The main conduit for the disclosure of Iran’s nuclear secrets has been an Iranian exile group. In August of last year, the group, the National Resistance Council of Iran, revealed the existence of two secret nuclear facilities.

While the group said it obtained its information from sources inside the Iranian government, there has been speculation that it had in fact obtained it from American or even Israeli intelligence. The allegations could not be verified.

In any case, intelligence officials and experts said at the time that the information appeared solid, despite the fact that it came from a group that is the political arm of the Mujahedin el Khalk, which is listed as a terrorist group by the State Department and has been sponsored by Saddam Hussein in the past decade.

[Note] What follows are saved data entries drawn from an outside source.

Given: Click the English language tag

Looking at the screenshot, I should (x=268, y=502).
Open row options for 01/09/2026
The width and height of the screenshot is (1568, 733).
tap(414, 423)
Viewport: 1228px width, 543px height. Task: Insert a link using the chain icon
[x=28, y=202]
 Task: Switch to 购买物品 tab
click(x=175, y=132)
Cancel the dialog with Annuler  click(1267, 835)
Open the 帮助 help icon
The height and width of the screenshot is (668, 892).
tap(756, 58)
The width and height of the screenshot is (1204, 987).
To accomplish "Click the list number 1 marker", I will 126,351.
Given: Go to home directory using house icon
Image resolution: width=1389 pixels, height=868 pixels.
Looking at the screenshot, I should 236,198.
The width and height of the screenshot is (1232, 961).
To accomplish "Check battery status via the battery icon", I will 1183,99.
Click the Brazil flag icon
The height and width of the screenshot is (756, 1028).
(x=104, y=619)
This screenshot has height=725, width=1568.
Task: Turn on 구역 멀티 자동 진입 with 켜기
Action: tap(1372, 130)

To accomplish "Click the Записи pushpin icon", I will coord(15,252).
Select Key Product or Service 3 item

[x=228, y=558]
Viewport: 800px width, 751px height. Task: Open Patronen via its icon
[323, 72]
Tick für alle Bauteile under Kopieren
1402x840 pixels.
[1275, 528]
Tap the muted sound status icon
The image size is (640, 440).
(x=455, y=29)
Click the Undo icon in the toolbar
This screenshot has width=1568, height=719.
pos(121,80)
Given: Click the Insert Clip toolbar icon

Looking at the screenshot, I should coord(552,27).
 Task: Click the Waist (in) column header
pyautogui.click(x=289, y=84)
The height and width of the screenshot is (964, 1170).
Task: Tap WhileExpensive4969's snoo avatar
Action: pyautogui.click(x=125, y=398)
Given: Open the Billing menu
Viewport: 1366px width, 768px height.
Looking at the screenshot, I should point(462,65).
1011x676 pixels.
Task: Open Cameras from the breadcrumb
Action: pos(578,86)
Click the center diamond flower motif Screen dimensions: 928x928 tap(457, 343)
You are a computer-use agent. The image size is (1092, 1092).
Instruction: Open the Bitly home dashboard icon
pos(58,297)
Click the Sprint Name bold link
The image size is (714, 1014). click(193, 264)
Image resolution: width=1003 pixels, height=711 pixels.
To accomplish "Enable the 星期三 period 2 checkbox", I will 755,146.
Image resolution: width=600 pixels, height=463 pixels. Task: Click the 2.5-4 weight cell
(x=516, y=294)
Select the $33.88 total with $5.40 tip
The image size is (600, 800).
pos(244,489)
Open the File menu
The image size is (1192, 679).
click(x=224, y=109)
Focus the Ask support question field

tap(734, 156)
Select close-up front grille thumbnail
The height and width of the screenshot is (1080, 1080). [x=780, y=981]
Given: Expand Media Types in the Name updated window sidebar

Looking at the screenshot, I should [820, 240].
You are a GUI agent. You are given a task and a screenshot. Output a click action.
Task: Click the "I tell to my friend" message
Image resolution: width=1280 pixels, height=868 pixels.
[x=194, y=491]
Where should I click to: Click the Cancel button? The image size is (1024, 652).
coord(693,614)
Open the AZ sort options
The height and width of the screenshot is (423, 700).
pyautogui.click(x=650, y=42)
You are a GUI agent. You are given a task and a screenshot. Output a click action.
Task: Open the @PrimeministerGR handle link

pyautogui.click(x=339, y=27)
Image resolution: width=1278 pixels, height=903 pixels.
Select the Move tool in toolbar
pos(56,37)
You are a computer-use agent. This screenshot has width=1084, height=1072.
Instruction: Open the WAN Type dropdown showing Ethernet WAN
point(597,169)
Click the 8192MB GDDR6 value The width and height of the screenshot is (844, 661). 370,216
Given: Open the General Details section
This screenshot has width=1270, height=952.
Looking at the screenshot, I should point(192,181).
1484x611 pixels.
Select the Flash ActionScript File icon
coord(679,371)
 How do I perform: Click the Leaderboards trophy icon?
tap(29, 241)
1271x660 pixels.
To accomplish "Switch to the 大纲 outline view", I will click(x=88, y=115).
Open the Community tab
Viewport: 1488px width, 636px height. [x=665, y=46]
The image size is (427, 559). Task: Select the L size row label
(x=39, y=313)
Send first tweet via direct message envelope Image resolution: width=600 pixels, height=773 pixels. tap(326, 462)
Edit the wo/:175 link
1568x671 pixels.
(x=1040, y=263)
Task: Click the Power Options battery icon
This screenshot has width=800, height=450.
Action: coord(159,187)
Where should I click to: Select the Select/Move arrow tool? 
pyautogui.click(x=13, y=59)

In December, the Institute for Science and International Security, a Washington think tank, published satellite photos of the two sites and said they showed large-scale construction of a centrifuge plant. The institute obtained the shots from a commercial firm, DigitalGlobe, which took them soon after the revelations of the Iranian group.

Neither the Iranian group nor the think tank answered queries seeking comments.

The disclosures forced Iran to make a series of concessions in February. It allowed inspectors to visit one of the facilities, where they reportedly uncovered 160 assembled centrifuges and components for 1,000 more centrifuges that were warehoused in deep bunkers. The regime also admitted that it was planning to build a reactor to produce plutonium in the other facility, although it said it was for medical research. And President Mohammad Khatami declared that his government intended to extract uranium from a mine.

Iran has also been steadily making headway in the development of ballistic missiles that could eventually carry nuclear payloads. On July 20, Iran unveiled the Shihab 3, a missile with enough range to strike Israel.